Voraussetzung dafür sei die Selbstreflexion unserer eigenen Hinterlassenschaften aus der NS-Zeit und unserer untergründigen Loyalitätsbindungen. Aktuellen Bezug nimmt er auf die zunehmende Fremdenfeindlichkeit und beschreibt sie als »gesteigerte Neigung, Unliebsames auf andere zu projizieren« (284). Die »normale« Angst vor Fremdem sei hier kontaminiert und steigere sich zu einer »grundsätzlichen Ablehnung des Anderen, mit Tendenzen potentieller Vernichtung« (ebd.).
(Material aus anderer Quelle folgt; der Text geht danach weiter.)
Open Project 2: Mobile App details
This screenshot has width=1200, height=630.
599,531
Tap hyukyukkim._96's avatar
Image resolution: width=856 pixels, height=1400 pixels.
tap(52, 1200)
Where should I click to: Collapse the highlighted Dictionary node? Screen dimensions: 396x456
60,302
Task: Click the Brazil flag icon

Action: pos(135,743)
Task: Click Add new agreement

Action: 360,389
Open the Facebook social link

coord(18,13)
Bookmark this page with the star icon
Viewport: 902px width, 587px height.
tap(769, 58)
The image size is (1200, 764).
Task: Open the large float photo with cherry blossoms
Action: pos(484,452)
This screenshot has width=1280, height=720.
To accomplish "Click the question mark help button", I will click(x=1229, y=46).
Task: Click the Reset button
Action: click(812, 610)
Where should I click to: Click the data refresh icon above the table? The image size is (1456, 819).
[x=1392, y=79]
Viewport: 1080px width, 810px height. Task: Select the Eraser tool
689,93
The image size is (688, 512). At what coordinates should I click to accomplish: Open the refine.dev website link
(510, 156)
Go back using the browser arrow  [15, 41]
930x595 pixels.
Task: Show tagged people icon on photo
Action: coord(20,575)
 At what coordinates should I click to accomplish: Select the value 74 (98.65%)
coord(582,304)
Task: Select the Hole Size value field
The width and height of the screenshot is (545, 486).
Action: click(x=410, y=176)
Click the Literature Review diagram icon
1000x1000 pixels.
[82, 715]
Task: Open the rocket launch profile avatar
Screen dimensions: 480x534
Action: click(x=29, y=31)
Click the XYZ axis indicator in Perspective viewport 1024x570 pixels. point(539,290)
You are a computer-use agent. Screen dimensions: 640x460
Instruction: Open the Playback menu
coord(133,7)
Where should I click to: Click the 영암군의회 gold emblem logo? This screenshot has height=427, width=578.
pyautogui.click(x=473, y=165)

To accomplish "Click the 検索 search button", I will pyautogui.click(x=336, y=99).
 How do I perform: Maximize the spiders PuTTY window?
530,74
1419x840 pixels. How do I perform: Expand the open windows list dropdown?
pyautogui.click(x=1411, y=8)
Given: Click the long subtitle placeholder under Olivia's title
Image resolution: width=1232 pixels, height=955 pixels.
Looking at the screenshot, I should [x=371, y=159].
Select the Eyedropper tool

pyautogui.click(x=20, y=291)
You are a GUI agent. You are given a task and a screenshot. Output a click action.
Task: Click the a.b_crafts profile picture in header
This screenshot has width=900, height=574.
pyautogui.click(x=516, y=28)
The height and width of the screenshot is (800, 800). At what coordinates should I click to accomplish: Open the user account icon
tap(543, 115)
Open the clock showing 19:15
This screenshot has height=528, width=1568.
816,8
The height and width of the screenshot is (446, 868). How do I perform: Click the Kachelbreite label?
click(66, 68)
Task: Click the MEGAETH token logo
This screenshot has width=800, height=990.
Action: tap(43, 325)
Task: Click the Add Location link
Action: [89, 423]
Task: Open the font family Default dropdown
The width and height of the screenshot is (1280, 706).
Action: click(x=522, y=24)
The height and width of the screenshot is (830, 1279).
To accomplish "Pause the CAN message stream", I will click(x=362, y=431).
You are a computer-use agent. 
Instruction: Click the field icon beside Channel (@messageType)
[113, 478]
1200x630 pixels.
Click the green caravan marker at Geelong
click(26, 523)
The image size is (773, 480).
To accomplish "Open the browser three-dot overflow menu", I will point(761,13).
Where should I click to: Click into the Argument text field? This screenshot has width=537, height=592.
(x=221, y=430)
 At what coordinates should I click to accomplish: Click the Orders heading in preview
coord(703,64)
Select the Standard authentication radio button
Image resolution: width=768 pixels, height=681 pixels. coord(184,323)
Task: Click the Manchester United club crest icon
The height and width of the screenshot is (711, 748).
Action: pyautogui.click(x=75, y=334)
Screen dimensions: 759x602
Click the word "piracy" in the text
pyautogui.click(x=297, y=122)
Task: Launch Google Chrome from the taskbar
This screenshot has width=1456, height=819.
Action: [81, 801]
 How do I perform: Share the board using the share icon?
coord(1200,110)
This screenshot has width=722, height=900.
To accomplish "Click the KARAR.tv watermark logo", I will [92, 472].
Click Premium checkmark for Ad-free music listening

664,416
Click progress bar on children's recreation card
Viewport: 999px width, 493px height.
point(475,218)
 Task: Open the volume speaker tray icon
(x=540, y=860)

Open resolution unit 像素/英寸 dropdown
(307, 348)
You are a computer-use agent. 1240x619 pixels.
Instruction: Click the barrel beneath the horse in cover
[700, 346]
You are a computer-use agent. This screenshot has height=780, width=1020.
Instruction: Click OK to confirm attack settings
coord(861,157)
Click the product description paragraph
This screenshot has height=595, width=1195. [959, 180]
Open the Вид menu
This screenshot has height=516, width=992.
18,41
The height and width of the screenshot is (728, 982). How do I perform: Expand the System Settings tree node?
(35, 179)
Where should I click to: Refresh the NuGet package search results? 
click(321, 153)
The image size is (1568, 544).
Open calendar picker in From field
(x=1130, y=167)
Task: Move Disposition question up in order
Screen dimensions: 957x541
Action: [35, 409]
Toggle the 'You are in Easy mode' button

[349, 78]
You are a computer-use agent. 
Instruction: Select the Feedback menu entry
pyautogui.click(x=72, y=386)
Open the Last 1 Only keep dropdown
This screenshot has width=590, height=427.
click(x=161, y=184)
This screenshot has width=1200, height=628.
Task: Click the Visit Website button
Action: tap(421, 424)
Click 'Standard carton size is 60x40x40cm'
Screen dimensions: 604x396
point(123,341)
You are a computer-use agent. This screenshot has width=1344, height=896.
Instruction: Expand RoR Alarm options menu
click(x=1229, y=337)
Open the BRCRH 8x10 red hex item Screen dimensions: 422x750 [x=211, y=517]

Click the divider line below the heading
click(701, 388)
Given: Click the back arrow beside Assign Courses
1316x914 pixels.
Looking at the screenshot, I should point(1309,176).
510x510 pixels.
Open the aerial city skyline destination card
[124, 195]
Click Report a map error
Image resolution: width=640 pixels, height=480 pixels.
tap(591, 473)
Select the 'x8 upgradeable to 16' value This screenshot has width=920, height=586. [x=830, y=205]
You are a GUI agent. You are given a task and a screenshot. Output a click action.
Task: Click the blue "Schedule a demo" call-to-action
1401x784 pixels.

Hier wirke noch das »radikale Zerschneiden mitmenschlicher Verbundenheit und Solidarität vonseiten des NS-Reichs« (ebd.) nach. Als Gegenmittel empfiehlt er Selbstreflexion, Bewusstmachen eigener Mängel und Wahrnehmung des gemeinsamen Bandes zwischen Ich und Du.

Für jeden, der wie ich in seiner therapeutischen Arbeit mit unterschwelliger oder immer häufiger auch offener Fremdenfeindlichkeit in Berührung kommt, kann die Lektüre dieses Buches von wohltuender Unterstützung sein. Darüber hinaus hat es mich darin bestärkt, Klienten diesen von ihm so genannten Resonanzraum für »vergessene« Hintergründe zur Verfügung zu stellen. So konnte die Bedeutung mancher bis dahin unerklärlichen »Symptome»» erschlossen und als sinnvolle Erfahrung assimiliert werden.